This Week’s Agenda
This week, let’s dive into some (cinematic) controversies together.
On Tuesday, CINEMATEK screens The Colour of Pomegranates (1969), Sergej Parajanov’s exploration of the life and work of 18th-century Armenian poet Sayat Nova. The film would be received as highly subjective and hermetic both in the East and later in the West, partly because of Parajanov’s appropriation of a folkloric tradition. Today, the film is considered to be one of the most extraordinary visual poems in film history.
At the other end of the spectrum, there are films that get more controversial with time. CINEMATEK is screening Sous le soleil de Satan (1987) twice this week. The film is a meditation on faith, holiness and the nature of evil by one of cinema’s most notoriously tough directors, Maurice Pialat, and with none other than Gérard Depardieu in the leading role. It’s safe to say that Pialat’s methods of directing as well as his all-time muse, Dépardieu, did not age well. To his film being booed at Cannes at the time, Pialat simply responded: “If you don’t like me, I can tell you that I don’t like you either.” So perhaps he wouldn’t care anyway.

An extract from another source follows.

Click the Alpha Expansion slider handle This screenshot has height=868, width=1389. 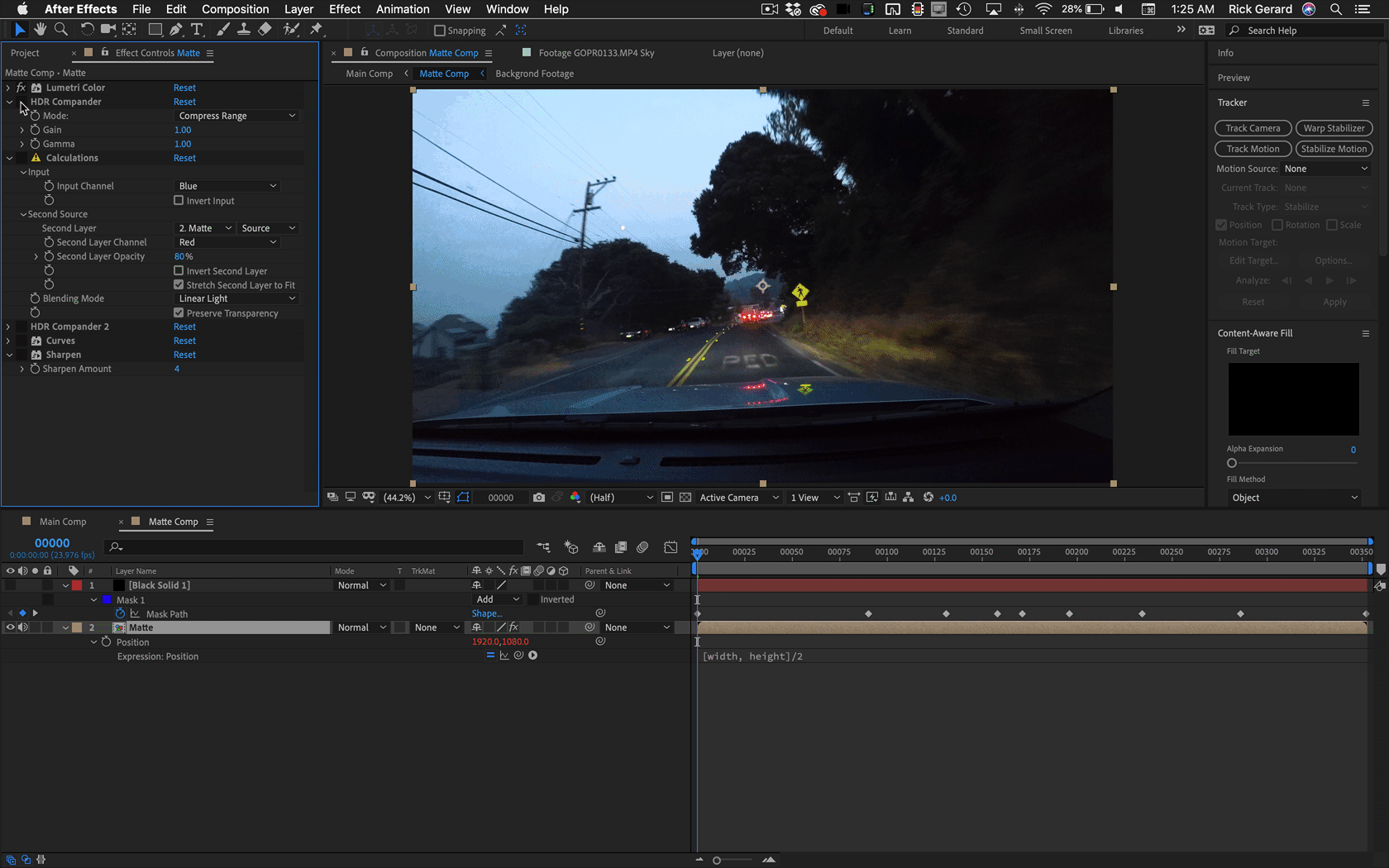pos(1232,463)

To compensate for all of that masculinity, round off your week by (re-)watching Ridley Scott’s 1991 classic, Thelma & Louise, in Buda. Or should we say, Callie Khouri’s classic, as most critics agree Scott would have gotten absolutely nowhere without Khouri’s iconic screenplay. Not only the authorial question, but especially the plot of this road movie is sure to give you some interesting feminist food for thought because perhaps this film is also full to the brim with toxic masculinity. And, as some critics ask, should women’s emancipation really include guns and robbery? Julien Allen responds to this worry in Reverse Shot: maybe for once we should just allow women “to laugh and drink and fuck and misbehave – to share in life’s glories”, with or without guns.